Extract to read
»»

# Has anyone used a fake admirer as a tool to re-ignite spark inrelationship?



## magicsunset08 (Oct 30, 2008)

Someone once told me that they wrote a fake admirer letter to themselves and shared it with their spouse and their relationship became alot better. Especially, on the sex end of it. This seems dishonest to me, but still intriguing nonetheless. Has anyone on this site tried this....success/faliures?


----------



## Amplexor (Feb 13, 2008)

Playing mind games in a relationship is never a good idea. And many times they back fire.


----------



## StrongEnough (Nov 25, 2008)

magicsunset08 said:


> Someone once told me that they wrote a fake admirer letter to themselves and shared it with their spouse and their relationship became alot better. Especially, on the sex end of it. This seems dishonest to me, but still intriguing nonetheless. Has anyone on this site tried this....success/faliures?


Never tried this. Interesting, but seems like a lot of work to make your spouse jealous. Not my cup of tea, but interested to see what others think.


----------



## magicsunset08 (Oct 30, 2008)

Not my cup of tea either. However, being in a 15 year relationship and being at a point where it is stagnant and quite boring it did make me raise an eyebrow. I have noticed a pattern with my wife. When we are alone she treats me different than she does when we are with peers. She wants everyone to know I am with her, but when we are alone it's like she has me locked up. Regardless of my actions, she does not seem to be affected at all. I have never been good at games, but as I stated it sure is boring around here. Paying compliments, helping around the house, buying flowers, giving her suprise footrubs and other spontaneous acts don't seem to phase her. Nothing does. Still very curious.


----------



## StrongEnough (Nov 25, 2008)

magicsunset08 said:


> Not my cup of tea either. However, being in a 15 year relationship and being at a point where it is stagnant and quite boring it did make me raise an eyebrow. I have noticed a pattern with my wife. When we are alone she treats me different than she does when we are with peers. She wants everyone to know I am with her, but when we are alone it's like she has me locked up. Regardless of my actions, she does not seem to be affected at all. I have never been good at games, but as I stated it sure is boring around here. Paying compliments, helping around the house, buying flowers, giving her suprise footrubs and other spontaneous acts don't seem to phase her. Nothing does. Still very curious.


What about being your wife's secret admirer?


----------



## magicsunset08 (Oct 30, 2008)

I have thought about that. I have given her letters, but never in a secret form before. When I did, she told me I try too hard. However, if I was her secret admirer and never said anything about itcould spark something possibly. I do know she reponds better to others compliments than mine. Because, I am supposed to say those things according to her.


----------



## swedish (Mar 6, 2008)

StrongEnough said:


> What about being your wife's secret admirer?


I think this might just introduce issues...if she doesn't know they are from you and doesn't tell you she's received them, it may get you questioning why and possibly reading into something that isn't there.

I still think open and honest is the best route to go.

««

Extracted information
»»

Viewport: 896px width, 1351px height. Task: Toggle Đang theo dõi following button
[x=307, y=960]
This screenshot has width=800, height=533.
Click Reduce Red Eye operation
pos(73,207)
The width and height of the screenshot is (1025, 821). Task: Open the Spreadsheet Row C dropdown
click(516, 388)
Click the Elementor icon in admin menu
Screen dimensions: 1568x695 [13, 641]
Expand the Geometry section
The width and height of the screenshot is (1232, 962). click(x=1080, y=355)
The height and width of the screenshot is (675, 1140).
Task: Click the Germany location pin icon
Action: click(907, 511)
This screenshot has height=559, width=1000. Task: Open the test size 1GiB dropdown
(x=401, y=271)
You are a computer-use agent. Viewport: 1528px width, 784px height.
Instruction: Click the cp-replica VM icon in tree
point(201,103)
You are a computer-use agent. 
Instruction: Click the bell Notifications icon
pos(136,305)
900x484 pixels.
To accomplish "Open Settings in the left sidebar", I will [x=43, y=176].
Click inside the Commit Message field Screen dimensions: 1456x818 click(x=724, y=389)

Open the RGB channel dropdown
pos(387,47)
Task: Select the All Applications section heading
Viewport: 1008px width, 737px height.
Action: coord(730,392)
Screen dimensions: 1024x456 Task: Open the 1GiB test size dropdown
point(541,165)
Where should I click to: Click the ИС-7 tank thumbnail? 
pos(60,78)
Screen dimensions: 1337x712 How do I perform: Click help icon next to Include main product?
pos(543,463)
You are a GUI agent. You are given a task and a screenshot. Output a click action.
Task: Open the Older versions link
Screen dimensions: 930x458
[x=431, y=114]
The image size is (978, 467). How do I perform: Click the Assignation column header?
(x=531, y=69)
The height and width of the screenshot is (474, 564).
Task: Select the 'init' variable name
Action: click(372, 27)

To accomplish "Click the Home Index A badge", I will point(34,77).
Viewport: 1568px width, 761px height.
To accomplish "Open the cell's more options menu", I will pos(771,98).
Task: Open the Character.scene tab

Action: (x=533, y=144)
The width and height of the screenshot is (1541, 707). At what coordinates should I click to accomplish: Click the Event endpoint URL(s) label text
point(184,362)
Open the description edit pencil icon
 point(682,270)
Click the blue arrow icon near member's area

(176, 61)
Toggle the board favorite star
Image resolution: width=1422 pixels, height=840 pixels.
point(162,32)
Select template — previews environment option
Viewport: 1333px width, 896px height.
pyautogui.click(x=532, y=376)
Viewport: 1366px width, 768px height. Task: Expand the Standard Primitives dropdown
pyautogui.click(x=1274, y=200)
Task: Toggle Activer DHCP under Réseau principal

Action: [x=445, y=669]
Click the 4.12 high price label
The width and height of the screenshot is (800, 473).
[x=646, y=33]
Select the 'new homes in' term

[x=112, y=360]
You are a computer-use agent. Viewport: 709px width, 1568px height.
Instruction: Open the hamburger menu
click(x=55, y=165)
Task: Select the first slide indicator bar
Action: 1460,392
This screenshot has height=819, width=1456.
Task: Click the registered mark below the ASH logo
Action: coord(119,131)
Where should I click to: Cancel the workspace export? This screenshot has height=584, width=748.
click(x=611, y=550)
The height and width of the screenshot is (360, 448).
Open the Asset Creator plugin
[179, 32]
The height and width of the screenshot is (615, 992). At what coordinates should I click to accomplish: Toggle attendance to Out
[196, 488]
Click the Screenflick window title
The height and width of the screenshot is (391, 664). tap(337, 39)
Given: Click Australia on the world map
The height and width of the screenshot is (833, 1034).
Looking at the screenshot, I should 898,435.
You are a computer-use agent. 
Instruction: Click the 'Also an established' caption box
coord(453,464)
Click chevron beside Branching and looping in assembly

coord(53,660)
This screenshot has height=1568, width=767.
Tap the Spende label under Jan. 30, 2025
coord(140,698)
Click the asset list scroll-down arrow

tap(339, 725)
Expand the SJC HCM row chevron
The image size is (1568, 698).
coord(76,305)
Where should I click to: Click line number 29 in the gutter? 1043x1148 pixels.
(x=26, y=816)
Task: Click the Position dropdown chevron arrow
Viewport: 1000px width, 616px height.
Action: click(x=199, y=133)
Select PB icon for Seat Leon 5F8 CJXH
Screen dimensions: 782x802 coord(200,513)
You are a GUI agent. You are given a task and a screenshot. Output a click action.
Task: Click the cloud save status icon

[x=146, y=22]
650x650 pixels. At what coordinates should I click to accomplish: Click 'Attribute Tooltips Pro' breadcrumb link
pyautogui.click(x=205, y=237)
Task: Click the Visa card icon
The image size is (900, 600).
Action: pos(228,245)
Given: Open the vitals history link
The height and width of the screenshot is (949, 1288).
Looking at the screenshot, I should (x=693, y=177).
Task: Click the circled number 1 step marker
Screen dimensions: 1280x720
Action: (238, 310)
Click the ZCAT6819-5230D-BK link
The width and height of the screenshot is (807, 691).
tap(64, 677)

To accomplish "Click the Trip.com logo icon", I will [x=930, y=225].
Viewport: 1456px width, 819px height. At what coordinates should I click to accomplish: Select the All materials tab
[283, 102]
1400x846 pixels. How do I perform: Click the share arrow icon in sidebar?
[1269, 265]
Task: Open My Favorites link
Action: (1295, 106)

««

Problem set
1. Copy out the part of the forum thread about fake admirer letters from "I think this" to "that isn't there.".
2. In the forum thread about fake admirer letters, does the text support each statement: (a) magicsunset08 has been in the relationship for 15 years; (b) StrongEnough has tried writing a fake admirer letter; (c) swedish favors being the wife's secret admirer over openness? Answer yes or no for each and quote the deciding words.

Written answers
1.
I think this might just introduce issues...if she doesn't know they are from you and doesn't tell you she's received them, it may get you questioning why and possibly reading into something that isn't there.

2.
(a) Yes: "being in a 15 year relationship"
(b) No: "Never tried this."
(c) No: "I still think open and honest is the best route to go."